La rage citoyenne noire a décuplé avec ce reportage de CNN montrant les enchères dans les fora de vente de ces esclaves des temps modernes. Cette ignominie, cette barbarie, ce crime contre l’humanité, qui consistent à échanger au plus offrant un humain, rappellent simplement l’histoire pas très ancienne du Noir. Une situation catalysée par l’impossibilité pour tous ces jeunes d’obtenir un passe frontière appelé Visa.

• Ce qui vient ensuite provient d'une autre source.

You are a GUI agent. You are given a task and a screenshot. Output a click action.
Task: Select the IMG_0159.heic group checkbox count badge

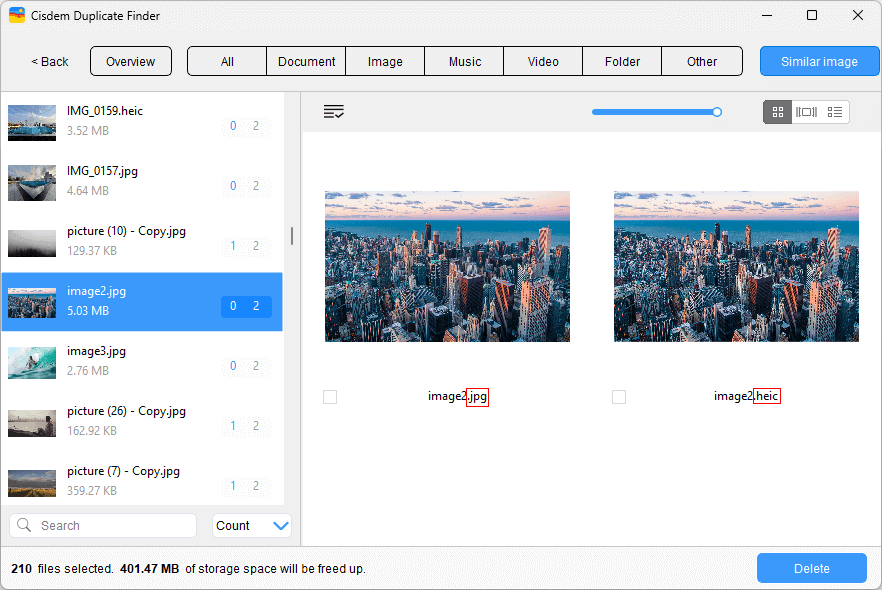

Bon, on ne va pas refaire le monde, on fait quoi maintenant pour ôter à ces jeunes l’envi de partir ?

What’s the next step ?

Ce soulèvement médiatique et populaire suffira-t-il à circonscrire le mal, dans une Libye ruinée, où la loi du Talion est installée depuis plus d’une décennie ? Suffira-t-il à décourager les obstinés ?

N’y a-t-il d’autres formes de lutte contre l’émigration clandestine plus efficientes, plus radicales qui soient à même d’offrir une culture citoyenne à nos jeunes quand bien même ils seraient démunis et sans emploi ?

Les manifestations, les déclarations sont-elles efficaces contre des arabes butés, incultes et barbares tout aussi désœuvrés? Est-ce enfin l’occasion pour nous Sénégalais de régler définitivement ce fléau ?

Peut-être qu’un jour, toutes les nations du monde comprendront que nous partageons une même planète qu’il serait temps de bannir cette bêtise humaine appelée VISA. La mondialisation ne s’en porterait que mieux et deviendrait certainement plus humaine et bannirait toutes ces règles rigides ingrates et restrictives, qui définissent le concept de la « Clandestinité ».

Alors à tous ceux qui nous parlent de criminalisation du « voyage clandestin », je leur dis simplement d’être ce qu’ils sont tout en respectant l’autre. Mais de grâce ne déplaçons pas le problème dans des prisons nationales déjà surpeuplées et ingérables. Le syndrome des prisons sud-américaines n’est pas loin.